Exercise directions: Put each line of the entries below into a Markdown table with two columns, Row and Line. Number the rows in order and leave out blank lines.

— begin Records for this exercise —

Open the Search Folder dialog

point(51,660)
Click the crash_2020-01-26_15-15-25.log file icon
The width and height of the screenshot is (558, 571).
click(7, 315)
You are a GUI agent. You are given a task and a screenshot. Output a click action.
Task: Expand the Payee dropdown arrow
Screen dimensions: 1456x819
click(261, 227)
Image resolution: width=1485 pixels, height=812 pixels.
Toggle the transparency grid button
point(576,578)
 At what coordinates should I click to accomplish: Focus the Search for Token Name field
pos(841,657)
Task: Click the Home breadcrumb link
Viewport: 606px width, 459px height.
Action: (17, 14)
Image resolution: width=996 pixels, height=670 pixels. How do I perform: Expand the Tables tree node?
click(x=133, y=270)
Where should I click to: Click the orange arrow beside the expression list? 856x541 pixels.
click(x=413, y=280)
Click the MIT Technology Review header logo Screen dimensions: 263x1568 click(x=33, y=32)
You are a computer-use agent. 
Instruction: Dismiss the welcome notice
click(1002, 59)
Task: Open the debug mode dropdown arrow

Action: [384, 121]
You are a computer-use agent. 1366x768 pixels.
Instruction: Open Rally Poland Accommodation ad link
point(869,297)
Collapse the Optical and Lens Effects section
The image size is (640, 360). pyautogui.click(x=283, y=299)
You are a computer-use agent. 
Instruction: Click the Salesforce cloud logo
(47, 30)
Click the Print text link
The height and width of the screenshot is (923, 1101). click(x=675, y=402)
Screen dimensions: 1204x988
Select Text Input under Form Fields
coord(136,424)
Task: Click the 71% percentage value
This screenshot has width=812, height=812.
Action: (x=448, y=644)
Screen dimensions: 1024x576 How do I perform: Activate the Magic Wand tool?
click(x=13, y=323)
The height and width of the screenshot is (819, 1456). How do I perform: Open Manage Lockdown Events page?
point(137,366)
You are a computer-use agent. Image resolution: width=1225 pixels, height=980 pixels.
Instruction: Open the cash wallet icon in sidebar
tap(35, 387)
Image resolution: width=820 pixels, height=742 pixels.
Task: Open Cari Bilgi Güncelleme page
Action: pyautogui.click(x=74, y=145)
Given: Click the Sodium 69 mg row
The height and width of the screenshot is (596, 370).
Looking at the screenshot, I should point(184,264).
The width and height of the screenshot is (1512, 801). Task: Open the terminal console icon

— end Records for this exercise —

Expected answer:
| Row | Line |
|---|---|
| 1 | Open the Search Folder dialog |
| 2 | point(51,660) |
| 3 | Click the crash_2020-01-26_15-15-25.log file icon |
| 4 | The width and height of the screenshot is (558, 571). |
| 5 | click(7, 315) |
| 6 | You are a GUI agent. You are given a task and a screenshot. Output a click action. |
| 7 | Task: Expand the Payee dropdown arrow |
| 8 | Screen dimensions: 1456x819 |
| 9 | click(261, 227) |
| 10 | Image resolution: width=1485 pixels, height=812 pixels. |
| 11 | Toggle the transparency grid button |
| 12 | point(576,578) |
| 13 |  At what coordinates should I click to accomplish: Focus the Search for Token Name field |
| 14 | pos(841,657) |
| 15 | Task: Click the Home breadcrumb link |
| 16 | Viewport: 606px width, 459px height. |
| 17 | Action: (17, 14) |
| 18 | Image resolution: width=996 pixels, height=670 pixels. How do I perform: Expand the Tables tree node? |
| 19 | click(x=133, y=270) |
| 20 | Where should I click to: Click the orange arrow beside the expression list? 856x541 pixels. |
| 21 | click(x=413, y=280) |
| 22 | Click the MIT Technology Review header logo Screen dimensions: 263x1568 click(x=33, y=32) |
| 23 | You are a computer-use agent.  |
| 24 | Instruction: Dismiss the welcome notice |
| 25 | click(1002, 59) |
| 26 | Task: Open the debug mode dropdown arrow |
| 27 | Action: [384, 121] |
| 28 | You are a computer-use agent. 1366x768 pixels. |
| 29 | Instruction: Open Rally Poland Accommodation ad link |
| 30 | point(869,297) |
| 31 | Collapse the Optical and Lens Effects section |
| 32 | The image size is (640, 360). pyautogui.click(x=283, y=299) |
| 33 | You are a computer-use agent.  |
| 34 | Instruction: Click the Salesforce cloud logo |
| 35 | (47, 30) |
| 36 | Click the Print text link |
| 37 | The height and width of the screenshot is (923, 1101). click(x=675, y=402) |
| 38 | Screen dimensions: 1204x988 |
| 39 | Select Text Input under Form Fields |
| 40 | coord(136,424) |
| 41 | Task: Click the 71% percentage value |
| 42 | This screenshot has width=812, height=812. |
| 43 | Action: (x=448, y=644) |
| 44 | Screen dimensions: 1024x576 How do I perform: Activate the Magic Wand tool? |
| 45 | click(x=13, y=323) |
| 46 | The height and width of the screenshot is (819, 1456). How do I perform: Open Manage Lockdown Events page? |
| 47 | point(137,366) |
| 48 | You are a computer-use agent. Image resolution: width=1225 pixels, height=980 pixels. |
| 49 | Instruction: Open the cash wallet icon in sidebar |
| 50 | tap(35, 387) |
| 51 | Image resolution: width=820 pixels, height=742 pixels. |
| 52 | Task: Open Cari Bilgi Güncelleme page |
| 53 | Action: pyautogui.click(x=74, y=145) |
| 54 | Given: Click the Sodium 69 mg row |
| 55 | The height and width of the screenshot is (596, 370). |
| 56 | Looking at the screenshot, I should point(184,264). |
| 57 | The width and height of the screenshot is (1512, 801). Task: Open the terminal console icon |